Note that the statement in the conference call is not referencing the huge increase to the reserve in the 5/21 quarter but rather the much smaller increase in the 5/20 period. We asked the company for more detail on the reserve spike but it could not comment beyond what was disclosed in the conference call or SEC filings.
The 10-K for the year ended 5/22 indicated that the portion of the reserve related to PPE had fallen to $28.5 million at the end of the year versus the initial $43.6 million in last year’s fourth quarter. We assume the decline is related to some of this inventory being sold. It is possible that margins on these PPE sales are artificially high because of writing down the cost basis. We are not especially worried about that, particularly given the company’s reference to recent margin growth benefitting from a shift in mix away from lower-margin PPE versus other products. However, what we are concerned with is the peculiar decline in the reserve in the 8/22 quarter which we look at more closely below.
Why the Sudden Drop in the Reserve?
What stands out as unusual about the reserve is the sudden drop in the 8/22 quarter following four straight quarters of being relatively flat at the elevated level. Let’s look at the data the company has disclosed on the reserve during that time:
It took all of FY22 for the PPE reserve to decline by $15.1 million, likely from selling off PPE inventory. We don’t have PPE reserve data for the 8/22 quarter, but we see the total reserve declined by $11.2 million despite total inventory increasing sequentially. We doubt the decline in the reserve was a result of the company selling PPE inventory given that would imply it sold almost as much PPE inventory in the 8/22 quarter as it did in all of fiscal 2022. It seems more likely that the company either reserved much less for recent inventory purchases or it reversed some of the reserve back into profits. Given its specific statement in the 10-K that once inventory is written down it cannot be marked up again seems to rule out a reversal which points to the possibility that the company is reserving less for new inventory purchases.
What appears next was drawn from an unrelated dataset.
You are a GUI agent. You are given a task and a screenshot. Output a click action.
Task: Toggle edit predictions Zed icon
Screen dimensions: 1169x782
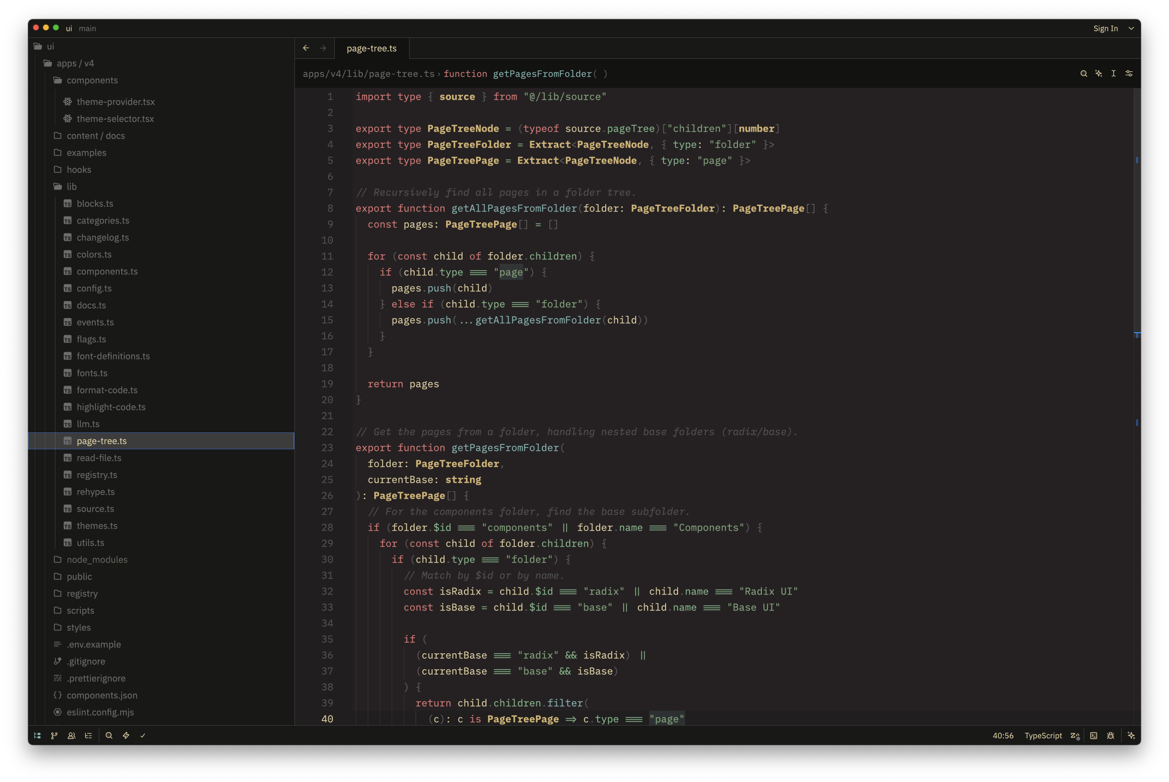[x=1075, y=735]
This leads us to the fact that the non-PPE portion of the reserve is still significantly higher than it was before the pandemic. Below, we show our estimate of the non-PPE reserve as a percentage of non-PPE inventory for the last four fiscal years. We assume that the PPE reserve wrote the inventory down to half its value, so our estimate of gross PPE inventory is simply two times the PPE reserve amount:
Our estimate starts with reported net inventory and removes the estimated net value of the PPE inventory. We then add the known value of the non-PPE portion of the reserve back to get an estimated gross core inventory which we use to calculate a core reserve percentage. We see that the current core inventory reserve level stands at almost 14% compared to just 9% before Covid (FY19) and only 10% in the middle of the pandemic (FY20). (And remember from above, the jump to 10% warranted a comment in the 10-K and the conference call.)
It appears to us that there is quite a bit of fluff in the inventory reserve that is not related to PPE which makes the unusual decline in the 8/22 quarter even more concerning.
Putting This in Perspective
The $11.2 million decline in the inventory reserve had the potential to add almost 9 cps to earnings in the 8/22 quarter. Longer-term, the total reserve as a percentage of gross inventory is still at almost 16% versus the more normal 9% range which we estimate leaves another 30 cps of potential benefit from a continued reduction in the reserve. This trend should be watched very closely in the upcoming quarters and profit growth accompanying a decline in the reserve should be viewed with skepticism.